## TASK DIRECTIONS:
Copying exactly, give the lines in the material below from the one with "Accounting (854, 467)" to the one with "ITIN (820, 1096)", ends included, and nothing besides.

=== STUDY MATERIAL ===

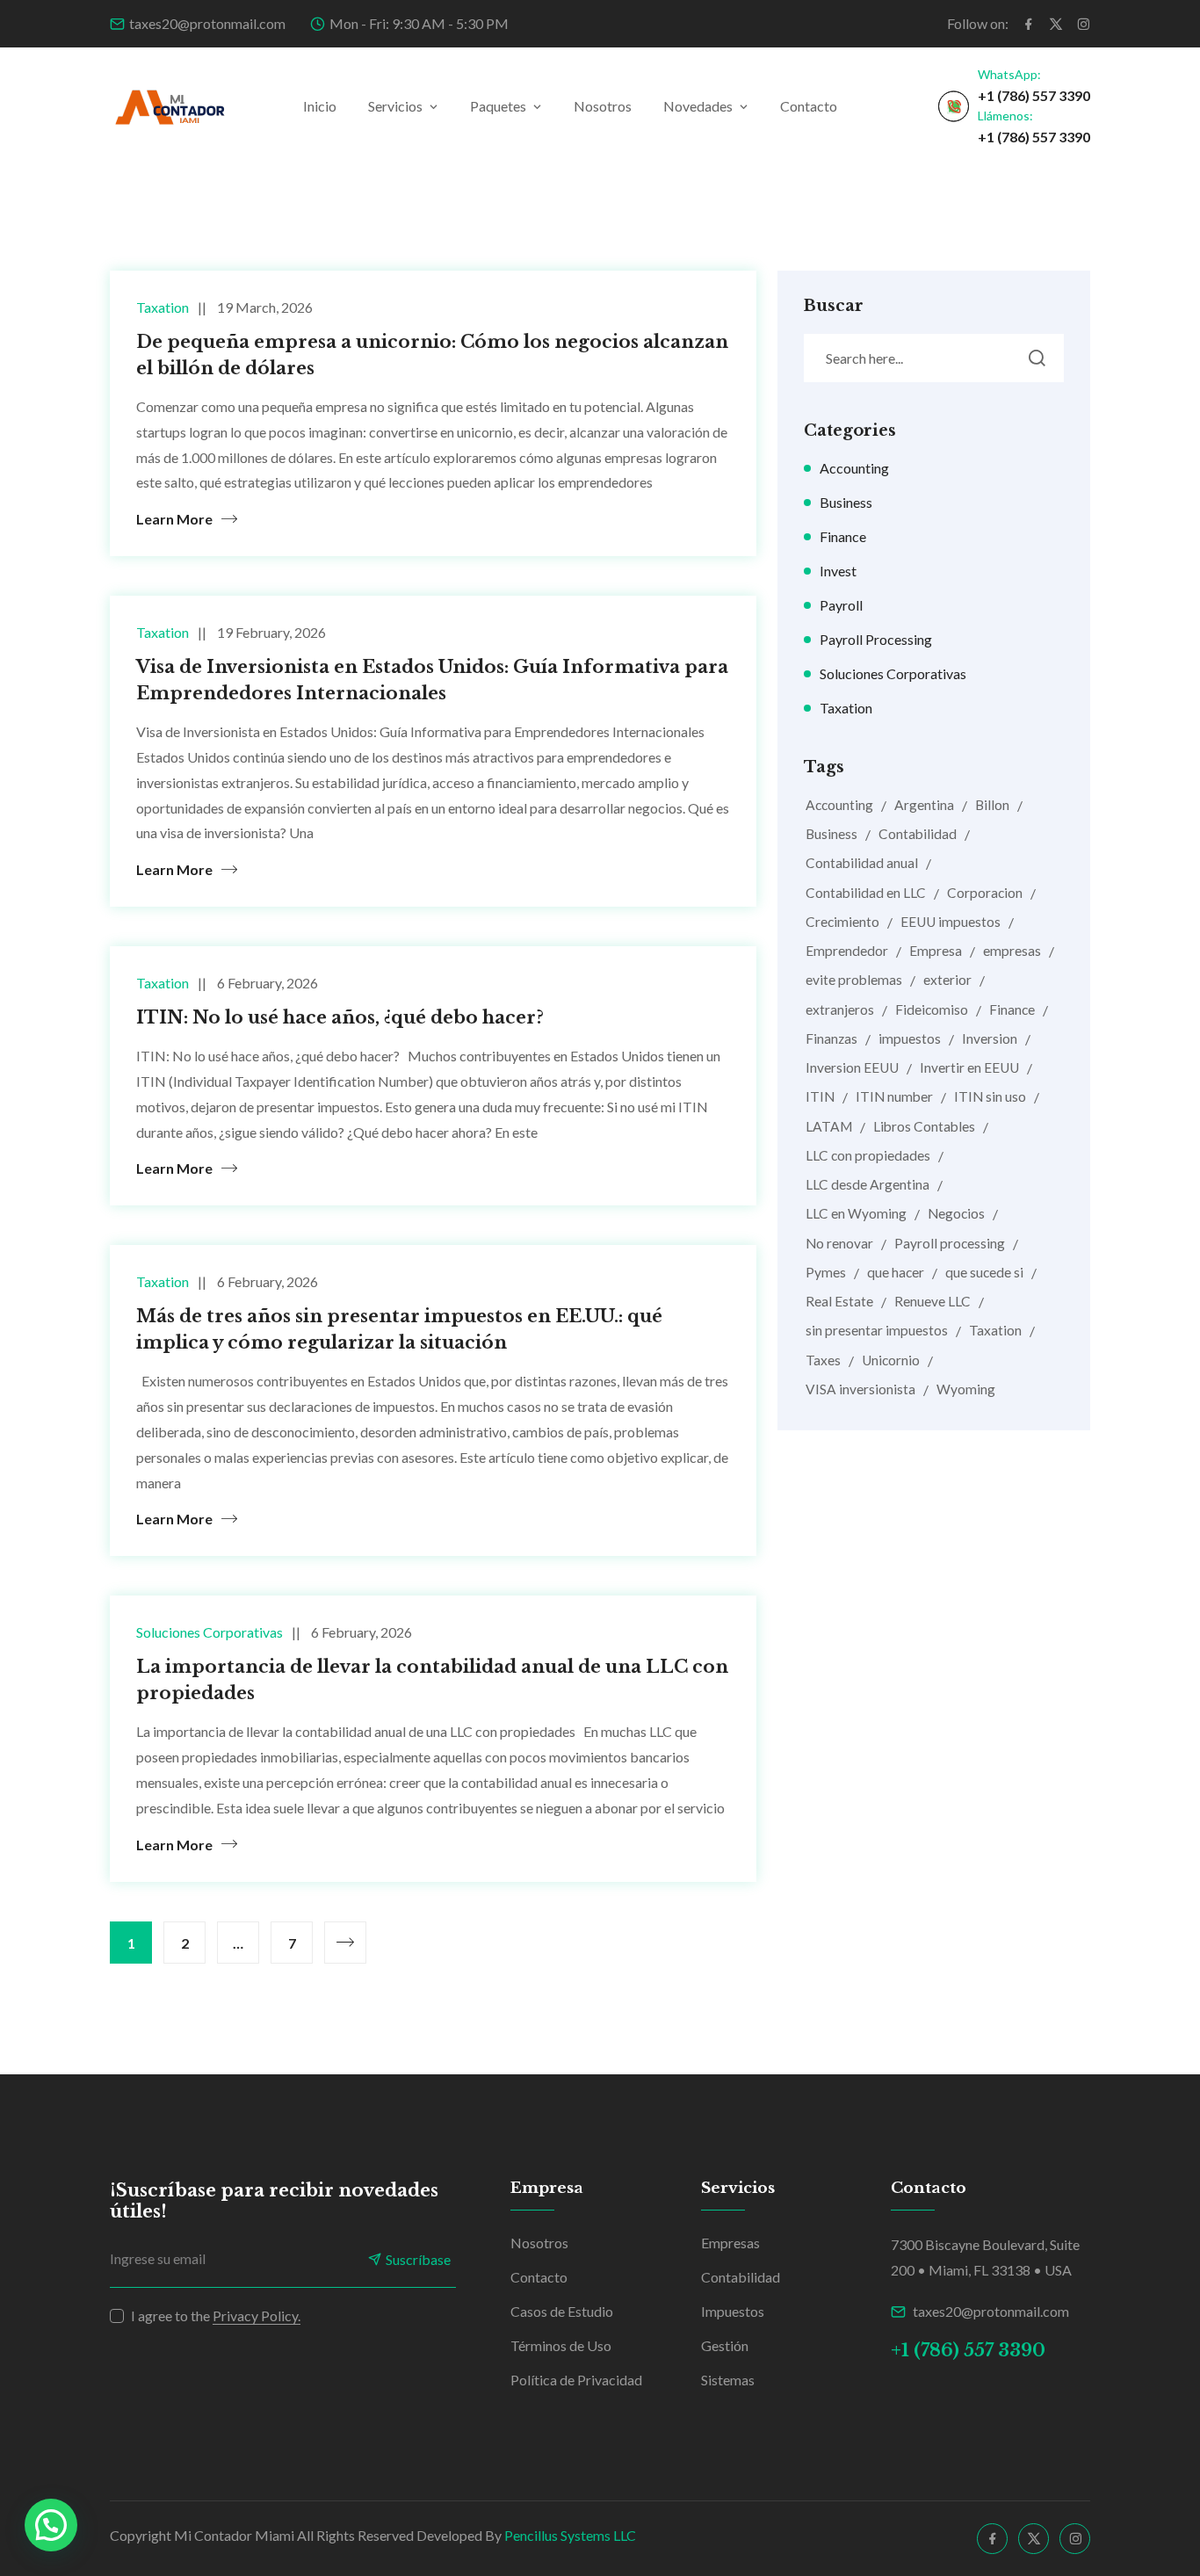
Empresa (935, 951)
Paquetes (498, 106)
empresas (1012, 951)
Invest (838, 570)
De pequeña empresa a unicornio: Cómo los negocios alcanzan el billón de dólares (432, 355)
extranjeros (840, 1009)
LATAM (829, 1126)
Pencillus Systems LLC (570, 2535)
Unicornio (891, 1360)
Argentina (924, 805)
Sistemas (728, 2379)
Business (846, 502)
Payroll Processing (876, 639)
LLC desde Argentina (867, 1184)
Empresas (730, 2242)
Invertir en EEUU (969, 1067)
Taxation (162, 307)
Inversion (989, 1038)
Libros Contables (924, 1126)
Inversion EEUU (852, 1067)
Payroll (841, 605)
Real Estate (839, 1301)
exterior (947, 980)
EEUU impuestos (950, 922)
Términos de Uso (560, 2345)
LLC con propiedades (868, 1155)
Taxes (823, 1360)
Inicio (319, 106)
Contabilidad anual (862, 863)
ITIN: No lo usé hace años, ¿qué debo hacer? (340, 1017)
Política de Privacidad (576, 2379)
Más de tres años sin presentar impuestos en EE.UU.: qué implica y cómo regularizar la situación (399, 1329)
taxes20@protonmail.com (207, 23)
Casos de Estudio (561, 2311)
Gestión (724, 2345)
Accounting (854, 467)
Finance (843, 536)
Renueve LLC (932, 1301)
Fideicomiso (931, 1009)
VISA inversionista (860, 1389)
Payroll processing (949, 1243)
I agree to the (215, 2315)
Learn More (174, 518)
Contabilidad (917, 834)
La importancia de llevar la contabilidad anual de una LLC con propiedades (432, 1680)
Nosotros (603, 106)
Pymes (826, 1272)
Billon (992, 805)
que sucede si (984, 1272)
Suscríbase (418, 2259)
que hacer (895, 1272)
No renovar (839, 1243)
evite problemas (854, 980)
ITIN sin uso (990, 1096)
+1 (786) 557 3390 (1034, 95)
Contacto (808, 106)
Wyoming (965, 1389)
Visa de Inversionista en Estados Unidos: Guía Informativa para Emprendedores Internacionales (432, 680)
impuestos (909, 1038)
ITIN (820, 1096)
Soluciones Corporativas (209, 1632)
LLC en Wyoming (856, 1213)
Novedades (698, 106)
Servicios (395, 106)
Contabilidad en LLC (866, 893)
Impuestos (732, 2311)
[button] (51, 2525)
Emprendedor (847, 951)
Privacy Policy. (256, 2315)
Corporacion (985, 893)
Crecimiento (842, 922)
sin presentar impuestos (877, 1330)
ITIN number (894, 1096)
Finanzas (831, 1038)
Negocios (956, 1213)
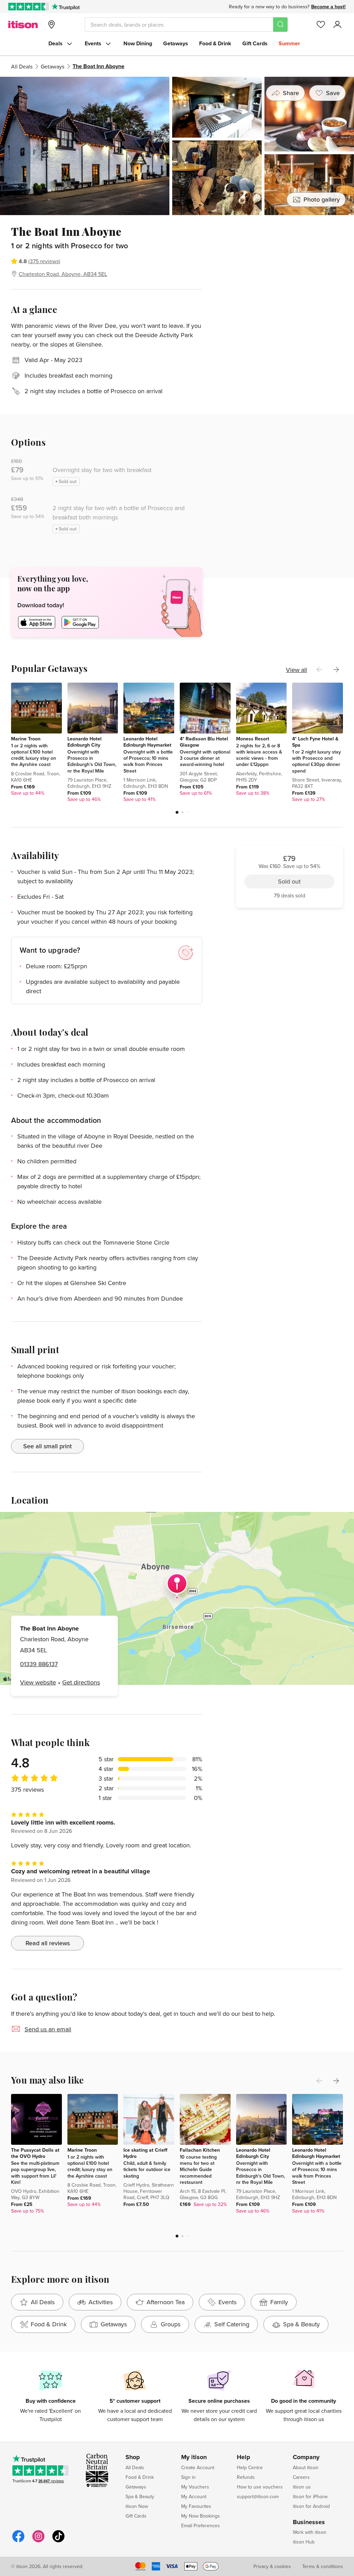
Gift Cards (255, 43)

===

## TASK OUTPUT:
Accounting (854, 467)
Finance (843, 536)
Renueve LLC (932, 1301)
Fideicomiso (931, 1009)
VISA inversionista (860, 1389)
Payroll processing (949, 1243)
I agree to the (215, 2315)
Learn More (174, 518)
Contabilidad (917, 834)
La importancia de llevar la contabilidad anual de una LLC con propiedades (432, 1680)
Nosotros (603, 106)
Pymes (826, 1272)
Billon (992, 805)
que sucede si (984, 1272)
Suscríbase (418, 2259)
que hacer (895, 1272)
No renovar (839, 1243)
evite problemas (854, 980)
ITIN sin uso (990, 1096)
+1 (786) 557 3390 (1034, 95)
Contacto (808, 106)
Wyoming (965, 1389)
Visa de Inversionista en Estados Unidos: Guía Informativa para Emprendedores Internacionales (432, 680)
impuestos (909, 1038)
ITIN (820, 1096)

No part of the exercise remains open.